Walaupun kristal urat pada pipis bayi sering terjadi pada beberapa hari pertama setelah bayi lahir, tetapi kehadirannya dalam jangka waktu lama bisa menimbulkan kekhawatiran. Apa itu kristal urat, mengapa bayi mengalaminya, dan apakah ini kondisi yang berpotensi bahaya? Berikut jawabannya.
1. Apa itu kristal urat?
Kristal urat memiliki warna oranye atau merah bata dan terlihat seperti noda urine di popok. Teksturnya mungkin tipis dan berkapur. Biasanya, darah memiliki warna merah yang lebih cerah dan konsistensi yang lebih kental dan kental. Darah juga berbau logam sedangkan kristal urat berbau seperti urine.
Meskipun mungkin menakutkan, melihat kristal urat di popok bayi adalah hal yang sangat umum. Hal ini tidak membahayakan bayi dan tidak menunjukkan sesuatu yang berbahaya. Kondisi ini paling banyak terjadi pada bayi yang mendapat ASI. Sekitar 22 persen bayi baru lahir yang mendapat ASI memiliki kristal urat di popoknya selama minggu pertama kehidupannya (The Journal of Pediatrics, 1962).
Kristal urat sangat umum terjadi pada beberapa hari pertama bayi ketika berat badannya mungkin masih mengalami penurunan (penurunan berat badan adalah hal yang normal dan diharapkan pada saat ini).
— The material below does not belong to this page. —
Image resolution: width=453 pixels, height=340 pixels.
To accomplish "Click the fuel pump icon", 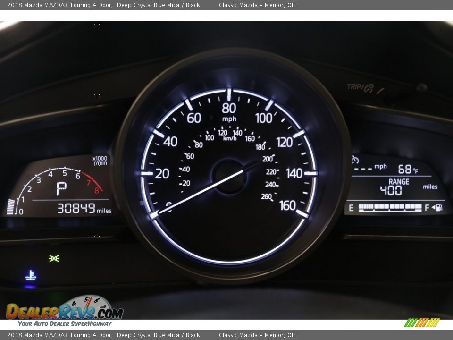I will coord(438,208).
Kristal urat juga dapat ditemukan pada bayi yang mengalami kenaikan berat badan (Clinical Pediatrics, 2014).
Kemunculan kristal urat, yang kadang disebut sebagai "brick dust", "brick powder" (karena akan berubah menjadi bubuk jika dibiarkan kering), atau “pink diaper syndrome”, disebabkan oleh konsentrasi asam urat yang tinggi, dilansir Your Whole Baby.
Kejadian sementara ini biasa terjadi pada bayi pada beberapa hari pertama kehidupannya, terutama jika mereka diberi ASI.
Perempuan yang menyusui memproduksi kolostrum dalam jumlah yang sangat sedikit dan terkonsentrasi hingga dimulainya transisi ke volume ASI matang yang lebih besar sekitar hari kedua atau ketiga (kadang hal ini bisa memakan waktu lebih lama).
Seorang bayi mengonsumsi rata-rata satu hingga dua sendok teh kolostrum per sesi menyusui dalam 24 jam pertama kehidupannya. Selama sekitar 24 jam berikutnya, bayi masih mengonsumsi kurang dari satu ons setiap kali menyusu, yang merupakan salah satu alasan mengapa bayi baru lahir begitu sering menyusu. Kolostrum penting pada masa ini karena mengandung campuran nutrisi dan faktor kekebalan yang tepat, dalam jumlah yang tepat, untuk bayi yang baru lahir.
Penting untuk diperhatikan bahwa kolostrum seharusnya diproduksi dan dikonsumsi dalam jumlah kecil saat tubuh ibu bersiap untuk beralih ke produksi ASI matang. Volume total cairan yang rendah dan kandungan protein kolostrum yang tinggi dapat berkontribusi pada pembentukan kristal urat.
Jika ada kristal yang terlihat, kristal tersebut akan hilang dengan cepat saat bayi mulai mengonsumsi ASI transisi dalam jumlah yang lebih besar sekitar hari ketiga dan produksi urine meningkat.
Kristal urat juga dapat dilihat pada bayi dan anak-anak yang lebih tua. Hal ini sering kali menunjukkan adanya kondisi dehidrasi pada tingkat tertentu yang dapat disebabkan oleh kejadian seperti demam, berkurangnya jumlah pemberian ASI, volume ASI atau susu formula, hingga perubahan ke cuaca yang lebih hangat.